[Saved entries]
○ ○ ○
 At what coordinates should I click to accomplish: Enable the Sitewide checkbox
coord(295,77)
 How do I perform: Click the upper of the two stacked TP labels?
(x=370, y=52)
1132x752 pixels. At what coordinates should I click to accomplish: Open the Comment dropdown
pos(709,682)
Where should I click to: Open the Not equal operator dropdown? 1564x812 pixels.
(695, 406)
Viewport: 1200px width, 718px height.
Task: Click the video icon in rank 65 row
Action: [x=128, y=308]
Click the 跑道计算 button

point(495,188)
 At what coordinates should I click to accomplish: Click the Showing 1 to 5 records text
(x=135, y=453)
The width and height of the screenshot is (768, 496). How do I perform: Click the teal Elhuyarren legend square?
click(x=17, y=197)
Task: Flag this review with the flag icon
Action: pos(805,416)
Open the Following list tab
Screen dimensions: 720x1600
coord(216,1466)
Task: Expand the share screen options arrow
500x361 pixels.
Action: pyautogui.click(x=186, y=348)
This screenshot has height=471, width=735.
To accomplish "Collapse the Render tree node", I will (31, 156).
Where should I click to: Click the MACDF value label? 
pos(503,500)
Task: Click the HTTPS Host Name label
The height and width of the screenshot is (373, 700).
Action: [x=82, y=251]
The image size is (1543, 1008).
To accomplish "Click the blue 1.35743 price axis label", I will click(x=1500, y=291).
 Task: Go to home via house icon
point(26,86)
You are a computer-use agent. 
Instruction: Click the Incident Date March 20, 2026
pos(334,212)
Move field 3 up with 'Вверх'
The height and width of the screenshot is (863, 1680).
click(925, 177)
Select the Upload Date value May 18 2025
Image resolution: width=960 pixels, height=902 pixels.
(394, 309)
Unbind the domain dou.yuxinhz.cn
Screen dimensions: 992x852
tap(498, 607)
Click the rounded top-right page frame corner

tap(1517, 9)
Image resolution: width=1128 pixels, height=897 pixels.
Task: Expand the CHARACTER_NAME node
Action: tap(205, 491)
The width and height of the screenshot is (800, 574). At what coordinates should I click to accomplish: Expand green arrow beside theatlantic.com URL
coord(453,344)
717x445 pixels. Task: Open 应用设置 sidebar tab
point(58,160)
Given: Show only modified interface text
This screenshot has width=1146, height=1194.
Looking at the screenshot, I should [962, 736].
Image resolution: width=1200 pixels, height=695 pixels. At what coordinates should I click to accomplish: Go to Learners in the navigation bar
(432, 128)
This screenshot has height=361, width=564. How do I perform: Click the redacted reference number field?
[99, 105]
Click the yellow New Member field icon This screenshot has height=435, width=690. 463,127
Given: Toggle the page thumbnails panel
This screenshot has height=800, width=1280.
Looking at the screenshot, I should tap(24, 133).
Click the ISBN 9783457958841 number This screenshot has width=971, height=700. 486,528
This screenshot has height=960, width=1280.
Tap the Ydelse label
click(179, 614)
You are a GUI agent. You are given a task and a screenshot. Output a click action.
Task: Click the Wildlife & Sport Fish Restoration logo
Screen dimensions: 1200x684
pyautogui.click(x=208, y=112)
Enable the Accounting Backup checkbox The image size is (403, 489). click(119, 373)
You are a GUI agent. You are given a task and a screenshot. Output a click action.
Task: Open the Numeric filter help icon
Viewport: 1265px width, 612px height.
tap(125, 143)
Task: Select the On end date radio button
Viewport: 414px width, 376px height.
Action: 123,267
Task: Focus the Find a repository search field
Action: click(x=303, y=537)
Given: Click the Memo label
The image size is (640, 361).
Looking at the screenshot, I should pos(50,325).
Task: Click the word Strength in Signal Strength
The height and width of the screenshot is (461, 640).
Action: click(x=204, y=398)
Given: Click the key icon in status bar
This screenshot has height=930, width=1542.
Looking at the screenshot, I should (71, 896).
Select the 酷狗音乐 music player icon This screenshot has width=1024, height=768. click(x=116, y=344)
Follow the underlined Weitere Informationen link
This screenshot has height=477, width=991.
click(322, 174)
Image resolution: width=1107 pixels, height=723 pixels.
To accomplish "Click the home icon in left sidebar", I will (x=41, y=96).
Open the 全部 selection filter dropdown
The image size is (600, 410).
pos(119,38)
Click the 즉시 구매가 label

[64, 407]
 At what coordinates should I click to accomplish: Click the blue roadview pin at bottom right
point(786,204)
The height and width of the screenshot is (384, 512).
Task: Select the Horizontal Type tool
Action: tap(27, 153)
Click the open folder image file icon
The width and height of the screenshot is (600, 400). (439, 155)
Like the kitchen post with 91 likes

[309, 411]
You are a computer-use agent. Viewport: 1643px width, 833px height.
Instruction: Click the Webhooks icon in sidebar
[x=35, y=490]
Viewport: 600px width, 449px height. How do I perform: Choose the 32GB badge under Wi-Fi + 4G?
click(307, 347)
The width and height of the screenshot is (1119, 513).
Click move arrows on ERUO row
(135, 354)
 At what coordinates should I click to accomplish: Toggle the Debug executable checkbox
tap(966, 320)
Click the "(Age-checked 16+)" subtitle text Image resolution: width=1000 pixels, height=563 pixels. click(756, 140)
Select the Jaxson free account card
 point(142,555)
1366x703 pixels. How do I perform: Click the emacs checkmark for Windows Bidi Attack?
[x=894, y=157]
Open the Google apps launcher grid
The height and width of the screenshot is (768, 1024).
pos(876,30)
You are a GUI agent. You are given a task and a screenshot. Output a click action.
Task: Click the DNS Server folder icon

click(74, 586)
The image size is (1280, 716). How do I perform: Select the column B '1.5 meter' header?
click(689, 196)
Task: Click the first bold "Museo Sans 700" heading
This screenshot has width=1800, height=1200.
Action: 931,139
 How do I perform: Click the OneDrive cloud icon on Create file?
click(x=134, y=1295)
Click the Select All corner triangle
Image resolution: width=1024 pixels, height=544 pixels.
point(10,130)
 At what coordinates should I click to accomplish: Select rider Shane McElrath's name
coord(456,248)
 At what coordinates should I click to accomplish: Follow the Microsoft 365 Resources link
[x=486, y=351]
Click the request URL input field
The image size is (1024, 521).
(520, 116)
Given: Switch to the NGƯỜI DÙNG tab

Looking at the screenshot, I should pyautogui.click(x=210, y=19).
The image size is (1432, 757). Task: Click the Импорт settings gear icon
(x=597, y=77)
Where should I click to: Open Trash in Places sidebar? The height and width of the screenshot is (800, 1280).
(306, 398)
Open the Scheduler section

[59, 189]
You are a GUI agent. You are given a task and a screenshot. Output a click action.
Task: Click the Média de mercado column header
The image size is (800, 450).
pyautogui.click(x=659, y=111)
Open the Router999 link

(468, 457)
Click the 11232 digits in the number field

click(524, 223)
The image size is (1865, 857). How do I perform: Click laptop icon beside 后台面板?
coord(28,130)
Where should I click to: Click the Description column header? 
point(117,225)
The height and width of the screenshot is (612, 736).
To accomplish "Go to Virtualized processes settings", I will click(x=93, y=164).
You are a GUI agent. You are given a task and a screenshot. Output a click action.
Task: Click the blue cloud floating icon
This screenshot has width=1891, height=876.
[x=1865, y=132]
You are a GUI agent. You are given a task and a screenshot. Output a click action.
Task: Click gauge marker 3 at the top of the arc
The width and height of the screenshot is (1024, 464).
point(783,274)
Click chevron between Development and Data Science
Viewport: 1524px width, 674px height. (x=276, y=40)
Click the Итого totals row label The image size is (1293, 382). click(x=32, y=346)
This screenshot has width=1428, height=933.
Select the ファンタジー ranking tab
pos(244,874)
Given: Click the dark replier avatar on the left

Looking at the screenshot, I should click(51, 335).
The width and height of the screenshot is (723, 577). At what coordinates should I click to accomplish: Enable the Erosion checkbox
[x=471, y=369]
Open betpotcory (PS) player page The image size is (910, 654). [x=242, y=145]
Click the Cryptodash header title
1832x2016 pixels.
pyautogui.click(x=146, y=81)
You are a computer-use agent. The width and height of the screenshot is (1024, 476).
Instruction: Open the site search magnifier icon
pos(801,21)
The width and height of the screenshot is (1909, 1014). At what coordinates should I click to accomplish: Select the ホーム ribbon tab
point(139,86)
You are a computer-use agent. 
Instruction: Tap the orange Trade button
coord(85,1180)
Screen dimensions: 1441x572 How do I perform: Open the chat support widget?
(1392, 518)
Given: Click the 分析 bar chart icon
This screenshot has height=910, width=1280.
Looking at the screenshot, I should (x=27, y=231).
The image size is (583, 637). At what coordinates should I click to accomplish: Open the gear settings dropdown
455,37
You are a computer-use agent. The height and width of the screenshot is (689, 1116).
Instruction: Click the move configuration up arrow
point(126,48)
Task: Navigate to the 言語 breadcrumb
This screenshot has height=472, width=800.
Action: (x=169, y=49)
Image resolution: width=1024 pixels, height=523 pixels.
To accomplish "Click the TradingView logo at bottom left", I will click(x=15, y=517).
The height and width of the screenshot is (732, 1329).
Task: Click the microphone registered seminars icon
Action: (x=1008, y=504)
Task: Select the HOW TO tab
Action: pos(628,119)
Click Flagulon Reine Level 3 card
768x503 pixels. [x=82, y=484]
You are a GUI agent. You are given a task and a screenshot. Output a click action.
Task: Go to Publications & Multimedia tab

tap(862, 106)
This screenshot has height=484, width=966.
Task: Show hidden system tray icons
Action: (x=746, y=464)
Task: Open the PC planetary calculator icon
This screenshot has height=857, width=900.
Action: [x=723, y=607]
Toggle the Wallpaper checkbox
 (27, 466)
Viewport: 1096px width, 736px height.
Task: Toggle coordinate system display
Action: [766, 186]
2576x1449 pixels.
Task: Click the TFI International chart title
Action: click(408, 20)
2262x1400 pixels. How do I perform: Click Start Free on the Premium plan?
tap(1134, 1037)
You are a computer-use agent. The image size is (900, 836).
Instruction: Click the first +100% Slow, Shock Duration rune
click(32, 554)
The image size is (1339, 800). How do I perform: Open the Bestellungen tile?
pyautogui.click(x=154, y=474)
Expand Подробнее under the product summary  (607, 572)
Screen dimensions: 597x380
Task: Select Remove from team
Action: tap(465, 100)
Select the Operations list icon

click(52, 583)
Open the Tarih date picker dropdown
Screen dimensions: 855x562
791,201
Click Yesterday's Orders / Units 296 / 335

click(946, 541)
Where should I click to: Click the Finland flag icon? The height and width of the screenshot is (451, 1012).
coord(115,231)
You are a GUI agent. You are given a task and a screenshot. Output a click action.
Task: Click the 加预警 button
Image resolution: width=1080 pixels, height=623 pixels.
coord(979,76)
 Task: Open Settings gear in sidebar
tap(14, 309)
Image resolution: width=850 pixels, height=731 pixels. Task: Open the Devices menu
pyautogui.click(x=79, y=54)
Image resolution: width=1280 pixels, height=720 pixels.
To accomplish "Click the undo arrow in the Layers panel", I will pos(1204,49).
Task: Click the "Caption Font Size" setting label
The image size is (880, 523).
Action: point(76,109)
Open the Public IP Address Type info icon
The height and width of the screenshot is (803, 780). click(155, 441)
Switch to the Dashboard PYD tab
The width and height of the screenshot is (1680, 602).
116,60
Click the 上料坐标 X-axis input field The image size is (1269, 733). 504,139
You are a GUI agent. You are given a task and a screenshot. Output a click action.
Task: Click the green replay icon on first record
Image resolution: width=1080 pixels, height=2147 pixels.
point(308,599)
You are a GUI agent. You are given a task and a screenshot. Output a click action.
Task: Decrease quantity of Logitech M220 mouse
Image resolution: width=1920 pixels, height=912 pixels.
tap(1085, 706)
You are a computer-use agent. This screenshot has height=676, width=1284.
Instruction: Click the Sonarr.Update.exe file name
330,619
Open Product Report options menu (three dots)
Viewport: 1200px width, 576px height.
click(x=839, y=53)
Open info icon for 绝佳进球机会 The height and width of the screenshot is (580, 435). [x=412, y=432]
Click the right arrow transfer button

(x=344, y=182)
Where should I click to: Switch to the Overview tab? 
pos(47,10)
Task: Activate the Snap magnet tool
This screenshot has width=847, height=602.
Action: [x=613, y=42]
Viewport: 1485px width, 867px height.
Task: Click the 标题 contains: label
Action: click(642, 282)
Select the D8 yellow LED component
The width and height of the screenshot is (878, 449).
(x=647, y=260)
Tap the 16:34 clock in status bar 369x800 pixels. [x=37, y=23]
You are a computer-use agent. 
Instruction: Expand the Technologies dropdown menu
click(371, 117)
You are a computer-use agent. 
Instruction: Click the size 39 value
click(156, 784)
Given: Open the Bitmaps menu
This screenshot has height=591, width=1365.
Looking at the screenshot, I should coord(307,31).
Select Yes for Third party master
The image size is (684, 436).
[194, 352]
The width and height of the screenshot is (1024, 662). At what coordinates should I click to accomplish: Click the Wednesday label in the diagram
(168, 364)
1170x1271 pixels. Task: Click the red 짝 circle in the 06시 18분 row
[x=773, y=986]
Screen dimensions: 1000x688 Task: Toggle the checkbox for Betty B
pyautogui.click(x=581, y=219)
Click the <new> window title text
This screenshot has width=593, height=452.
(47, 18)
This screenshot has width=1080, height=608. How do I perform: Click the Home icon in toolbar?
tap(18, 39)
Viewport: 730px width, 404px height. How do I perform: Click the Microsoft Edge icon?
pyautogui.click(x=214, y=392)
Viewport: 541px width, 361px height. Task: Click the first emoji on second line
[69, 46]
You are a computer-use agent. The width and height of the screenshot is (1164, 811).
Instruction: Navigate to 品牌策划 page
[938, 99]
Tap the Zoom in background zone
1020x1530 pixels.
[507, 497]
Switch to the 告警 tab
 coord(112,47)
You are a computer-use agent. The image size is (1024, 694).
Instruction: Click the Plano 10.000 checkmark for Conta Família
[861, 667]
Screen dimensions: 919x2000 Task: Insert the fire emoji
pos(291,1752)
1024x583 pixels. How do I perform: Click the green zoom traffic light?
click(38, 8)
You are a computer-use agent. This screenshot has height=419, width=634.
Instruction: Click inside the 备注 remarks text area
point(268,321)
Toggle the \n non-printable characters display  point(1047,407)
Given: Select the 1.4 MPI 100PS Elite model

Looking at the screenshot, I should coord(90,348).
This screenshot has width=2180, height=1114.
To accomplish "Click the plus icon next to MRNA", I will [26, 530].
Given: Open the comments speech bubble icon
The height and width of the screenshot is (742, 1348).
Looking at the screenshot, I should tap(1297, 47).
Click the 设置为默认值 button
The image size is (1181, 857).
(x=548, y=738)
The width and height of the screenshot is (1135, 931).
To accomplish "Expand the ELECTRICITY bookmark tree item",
○ ○ ○
Among the lines of the data, which ones contain the word "tree"? Show them.

**Task output**.
To accomplish "Collapse the Render tree node", I will (31, 156).
To accomplish "Expand the ELECTRICITY bookmark tree item",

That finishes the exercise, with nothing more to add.